Por Jorge Astudillo, Académico Facultad de Derecho Universidad Andrés Bello
La reciente sentencia de la Corte de Apelaciones de La Serena, que rechazó un recurso de protección contra la comediante Natalia Valdebenito, nos conduce a reflexionar sobre la relación entre libertad de expresión, sensibilidad individual y social y los límites al ejercicio de este derecho, esta vez dentro del ámbito de lo humorístico.
Es comprensible —y profundamente humano— que los familiares de los mineros fallecidos reaccionaran con dolor frente a una frase expresada por la comediante y que percibieron como burla en medio de la tragedia que estaban viviendo. Sin lugar a dudas, el duelo, cuando aún es reciente, hace que cualquier referencia pública adquiera ribetes de molestia y hasta humillación.
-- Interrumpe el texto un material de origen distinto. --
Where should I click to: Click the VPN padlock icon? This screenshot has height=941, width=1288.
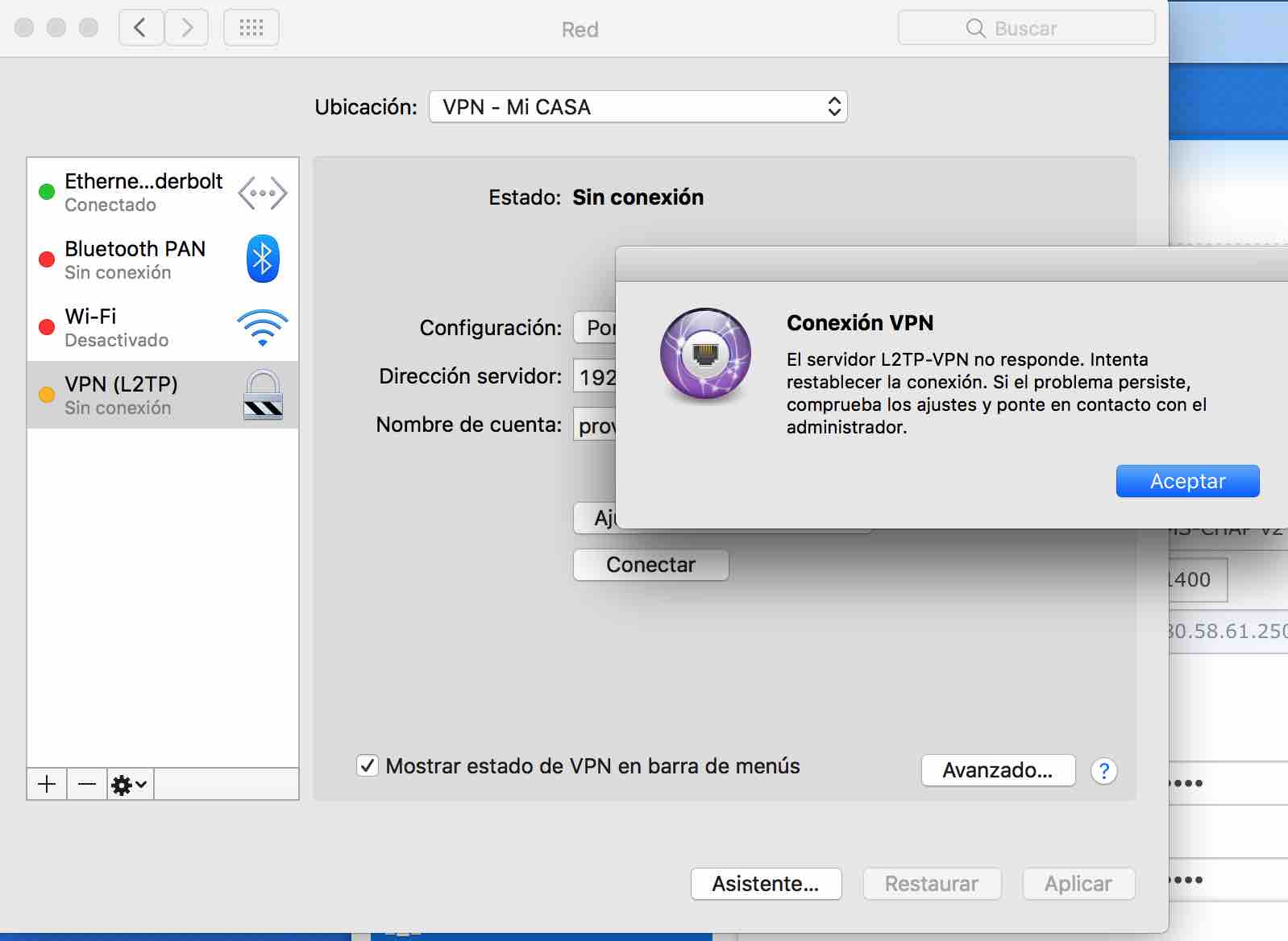tap(263, 395)
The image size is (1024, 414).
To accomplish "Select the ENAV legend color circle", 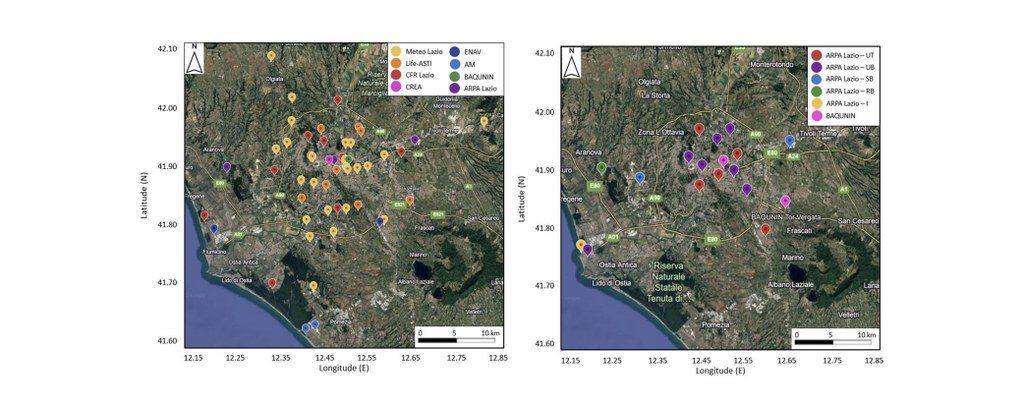I will click(455, 51).
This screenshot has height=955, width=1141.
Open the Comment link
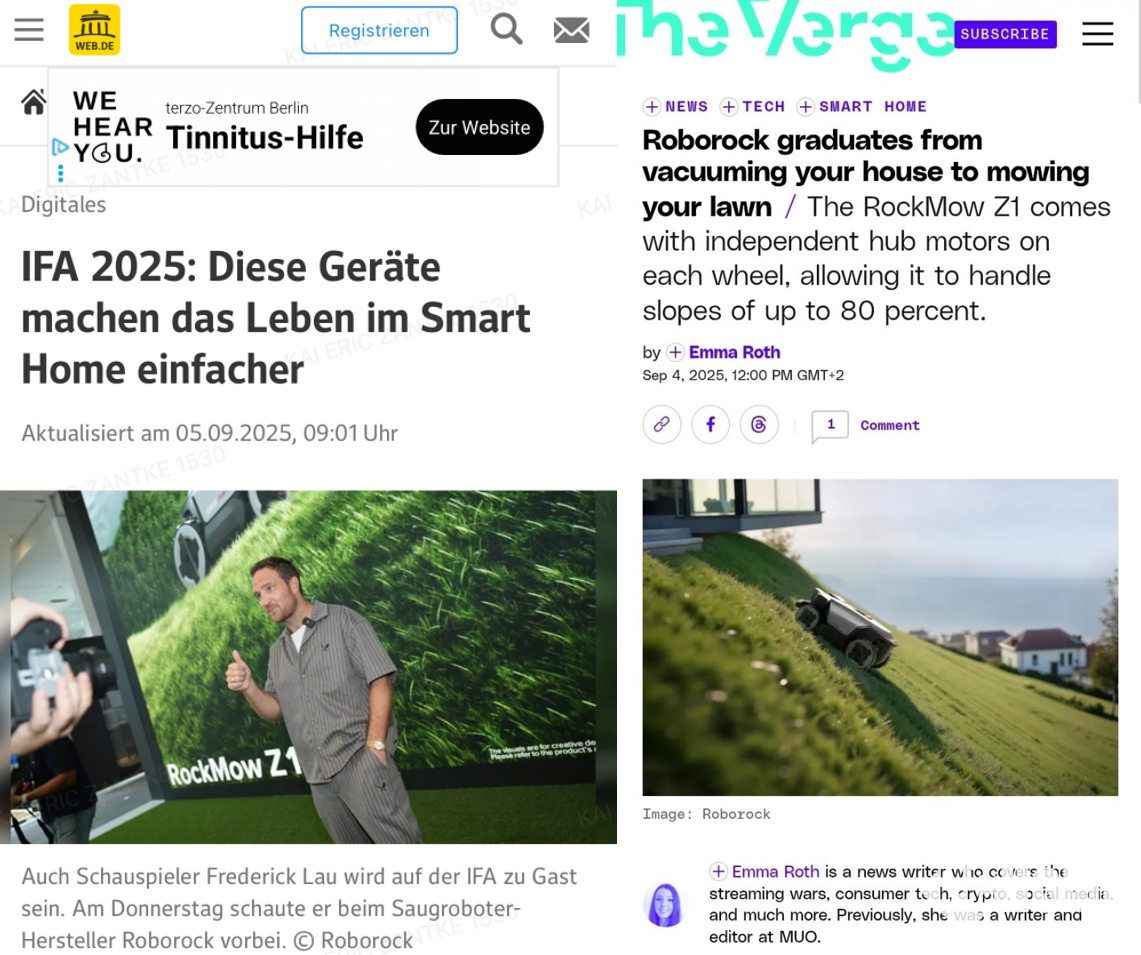pos(889,425)
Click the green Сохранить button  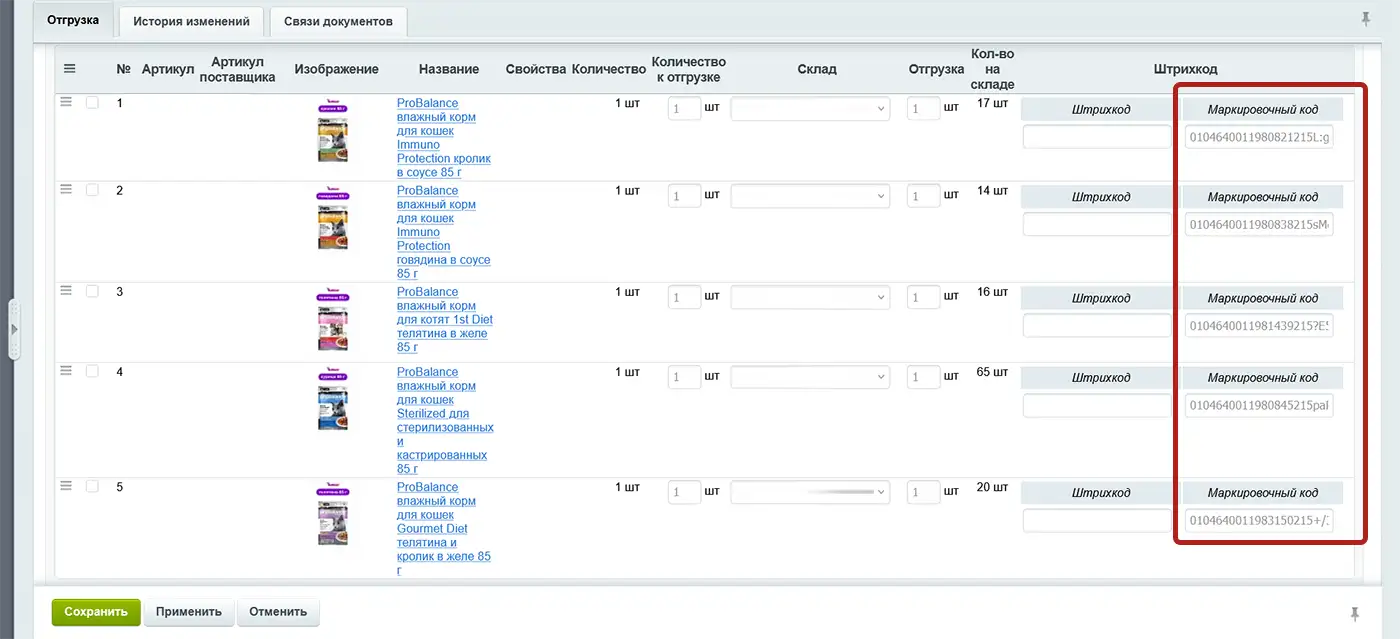tap(96, 612)
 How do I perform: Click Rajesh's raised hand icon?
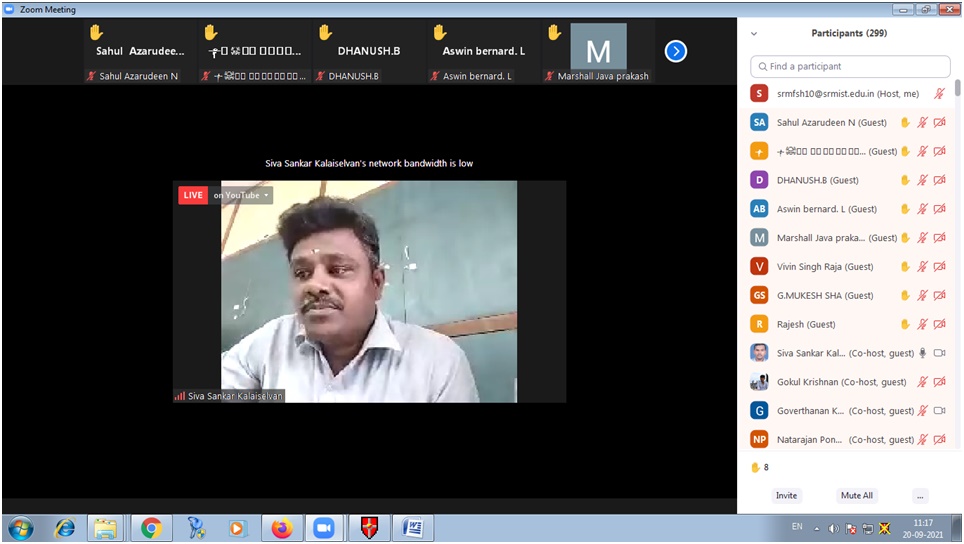(x=905, y=325)
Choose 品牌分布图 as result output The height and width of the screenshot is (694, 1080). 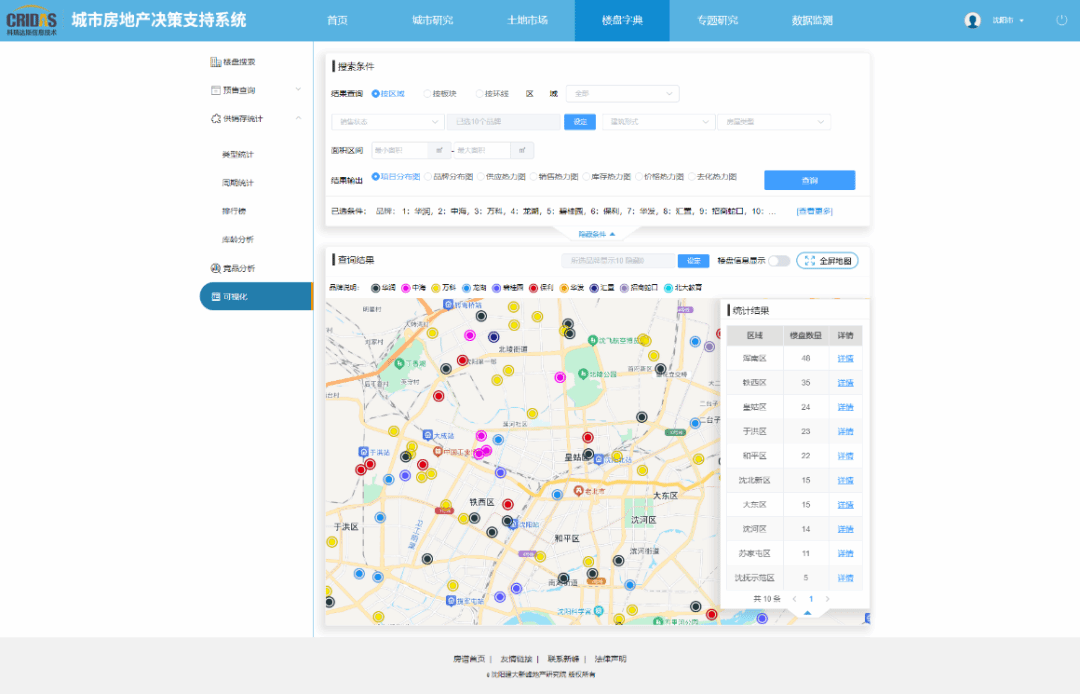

Ese sufrimiento no puede ser obviado.
Sin embargo, la pregunta que enfrentó la Corte de Apelaciones no es de naturaleza moral, sino jurídica: ¿puede una expresión chocante, desafortunada o de mal gusto ser objeto de censura previa? La respuesta fue, acertadamente, negativa. El derecho chileno, en consonancia con los estándares internacionales, protege la libertad de expresión como piedra angular de la democracia, permitiendo sanciones ex post, pero nunca prohibiciones anticipadas que conlleven censura previa.
El fallo es certero y contundente en distinguir entre el ámbito del reproche social y el de la sanción jurídica. Una sociedad abierta debe tolerar expresiones incómodas, incluso hirientes, porque la censura previa da pie a un control arbitrario del discurso. Pero que una frase no sea jurídicamente sancionable no la convierte en socialmente legítima: la responsabilidad ética y el respeto por el dolor ajeno siguen siendo exigencias inevitables para quienes ocupan el espacio público, en este caso una humorista.
De este episodio se deben obtener a lo menos dos lecciones. Por un lado, los tribunales deben resistir la tentación de regular la sensibilidad, pues ello conduciría a una especie derecho punitivo tendiente a proteger emociones. Por otro, quienes ejercen la libertad de expresión —especialmente en espacios masivos como el humor— deben reconocer que la libertad sin empatía puede convertirse en crueldad y asumir los costos, pero sociales, no jurídicos: disminuir su popularidad, críticas en redes sociales, menos asistencia a sus espectáculos, etc.
En tiempos en donde la plaza pública se traslada a las redes sociales y espacios digitales en que los sentimientos como el dolor colectivo se viraliza tan rápido como sucedió en este caso con ocasión de una expresión humorística desafortunada, cruel, desubicada o tal vez mal interpretada, el desafío es sostener una sociedad que defienda la libertad de expresarnos, con límites estrictos, proporcionales, necesarios en el marco de una sociedad democrática y excepcionales.